Peptides are not exotic black-box chemicals. They’re short chains of amino acids — the same building blocks that make up every protein in your body. If you take BCAAs or EAAs, you’re already consuming “peptides,” just in a different format.

So the idea that a company can claim ownership over the use, compounding, or distribution of naturally occurring amino-acid sequences raises a huge question:

Where does intellectual property end and biology begin?

If these new cease-and-desist letters stick, the precedent gets dangerous:

  • Can a corporation effectively lock down naturally occurring sequences just because they tested, purified, or delivered them differently?
  • Does this open the door to proprietary claims over any peptide that shows therapeutic promise?
  • What happens to innovation when access gets shut off at the compounding level — the very space where affordability and experimentation often live?

Here’s the technicality: Big Pharma isn’t claiming ownership over amino acids themselves — they’re claiming ownership over specific formulations, manufacturing processes, delivery methods, dosages, and clinical applications tied to their FDA-approved drugs.

And because peptides are most effective when injected subcutaneously, they fall into a regulatory category where the FDA gives much more deference to drug IP, not supplement law.

It’s not about the peptide existing in nature. It’s about how it’s delivered, how it’s made, and what the company claims it can treat.

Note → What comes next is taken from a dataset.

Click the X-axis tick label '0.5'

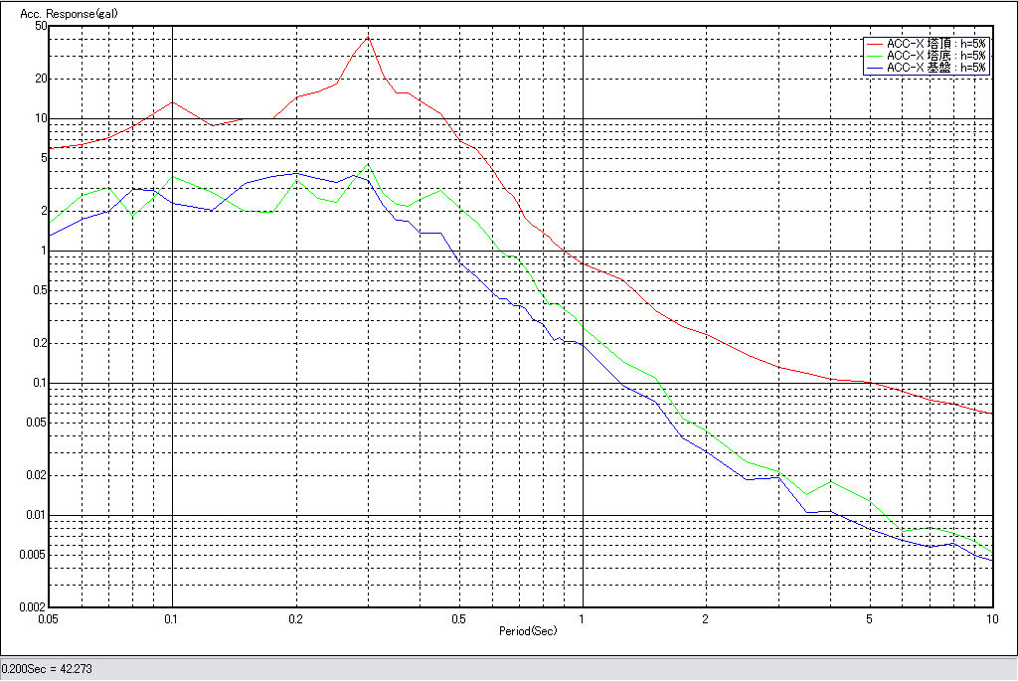(458, 618)
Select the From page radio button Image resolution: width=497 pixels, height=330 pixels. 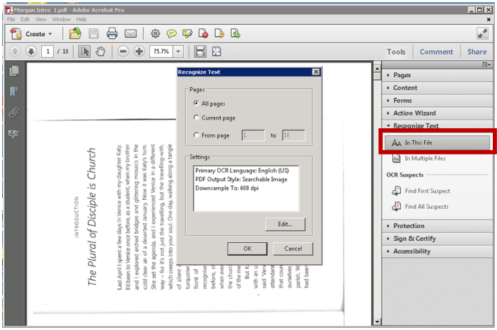[196, 135]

Is that distinction valid? That’s what the courts will eventually decide.

And Now Enter MAHA & RFK JR.

The Modern America Healthy Again (MAHA) and Robert F. Kennedy Jr. have been vocal about the need for more democratized access to peptides — especially as they relate to age management, metabolic support, and muscle preservation.

Kennedy’s stance is clear: Peptides should not be gatekept by pharma giants when they’re fundamentally naturally occurring biological sequences with enormous public-health potential.

And let’s be honest… it’s very hard to take the moralizing about “public safety” seriously when Kennedy’s own physical transformation strongly suggests he’s using peptides himself. He walks the walk, or injects the inject, while warning that the rest of America shouldn’t be locked out of the same tools for resilience, vitality, or anti-aging.

Whether you agree with his politics or not, he’s calling out the elephant in the room: If these molecules are safe enough for elites, they shouldn’t be illegal for everyone else.

The Bigger Picture

This isn’t just about GLP-1s or SS-31.
This is about:

  • the future of longevity medicine
  • the affordability of metabolic interventions
  • whether compounding remains viable
  • who gets access to the next generation of therapeutics

If every peptide gets fenced off behind a proprietary wall, we’re headed toward a two-tiered system:
those who can access healthspan tools… and those who can’t.

My Take

We’re watching the collision of biology, innovation, and IP law in real time. And if we’re not paying attention now, we’re going to wake up in a world where naturally occurring biological sequences are treated like proprietary software.

Whether you’re in biotech, wellness, food science, or compounding, this moment matters.

Curious what others in the industry think: Is this a legitimate protection of IP… or an overreach that risks stifling innovation?